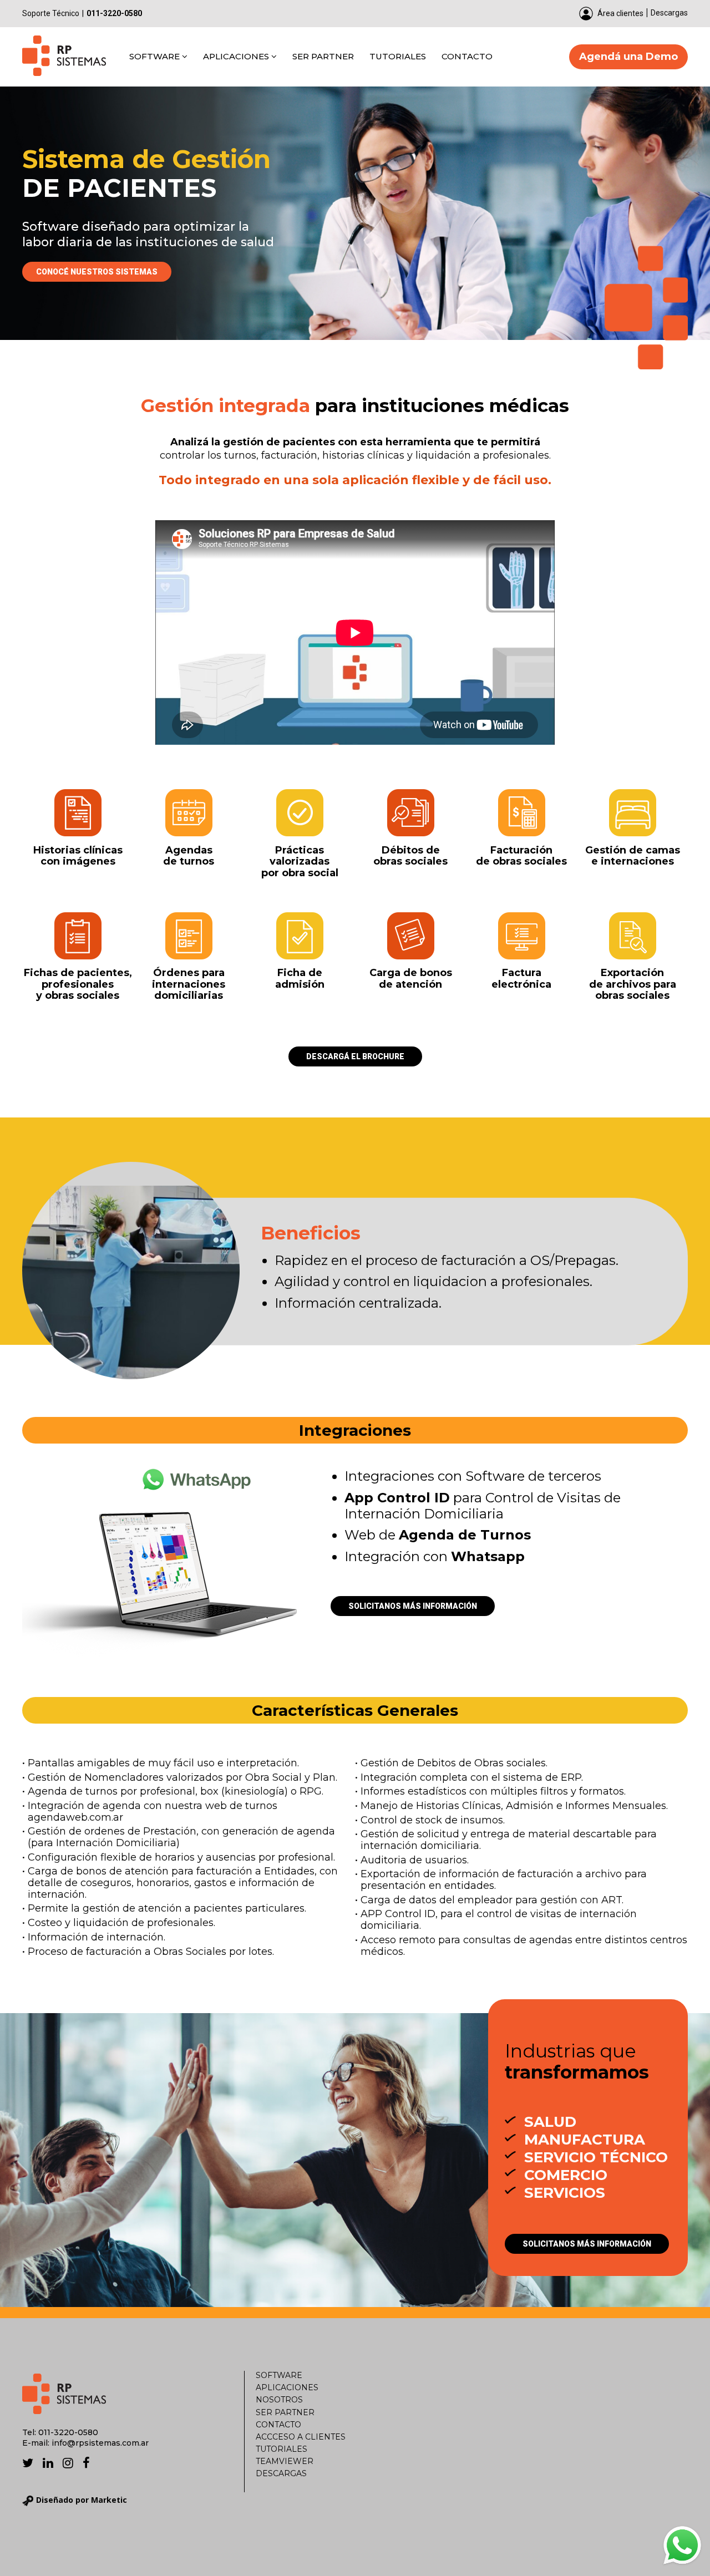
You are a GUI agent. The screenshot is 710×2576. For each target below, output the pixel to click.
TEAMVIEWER (284, 2461)
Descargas (669, 12)
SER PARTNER (323, 56)
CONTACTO (467, 56)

+ + +

Keep each line of the records exactly as it is while transcribing them, but leave the images behind.

• _EXERCISE OUTPUT_:
You are a GUI agent. The screenshot is 710×2576. For each target below, output the pixel to click.
TEAMVIEWER (284, 2461)
Descargas (669, 12)
SER PARTNER (323, 56)
CONTACTO (467, 56)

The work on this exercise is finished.